Short exercise »
Rewrite the entries from the line that contains "You are a computer-use agent." through the line that contains "coord(264,581)", replacing "gold medal" with "silver medal" and keeping everything else unchanged. Leave the pictures out of your answer.

Provided records »
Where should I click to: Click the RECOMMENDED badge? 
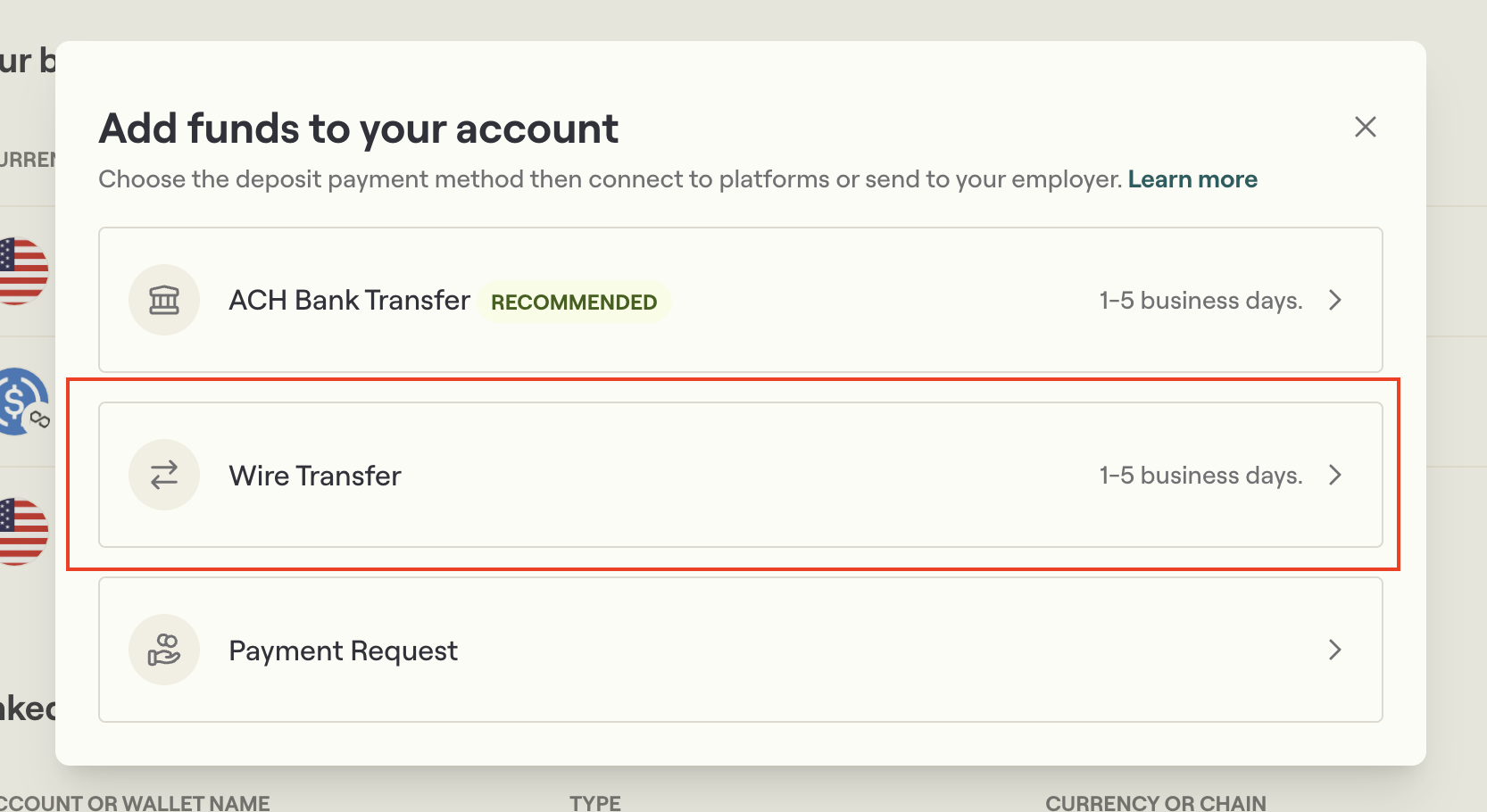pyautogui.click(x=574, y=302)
...
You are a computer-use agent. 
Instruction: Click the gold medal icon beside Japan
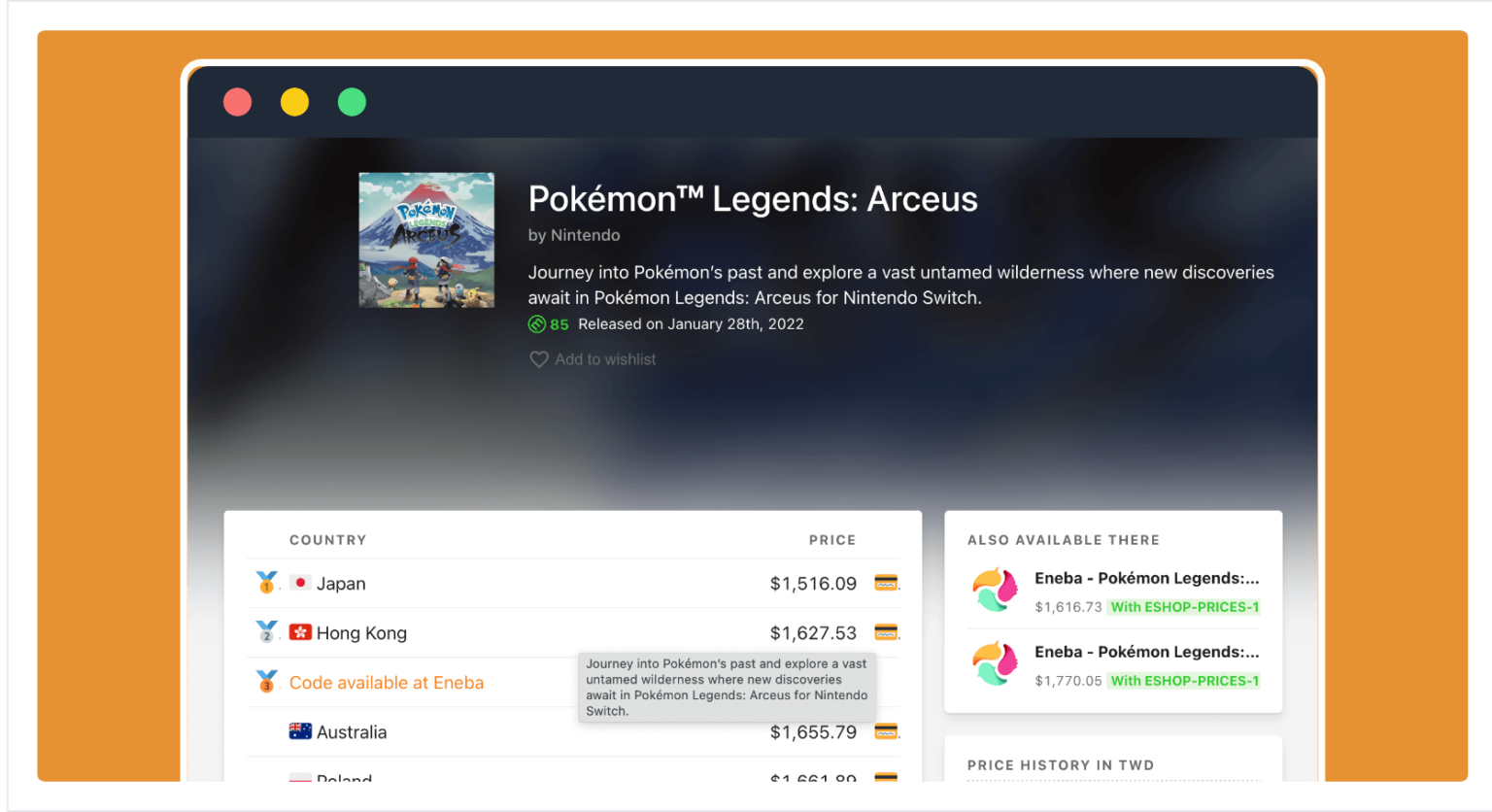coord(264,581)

Answer to this exercise »
You are a computer-use agent. 
Instruction: Click the silver medal icon beside Japan
coord(264,581)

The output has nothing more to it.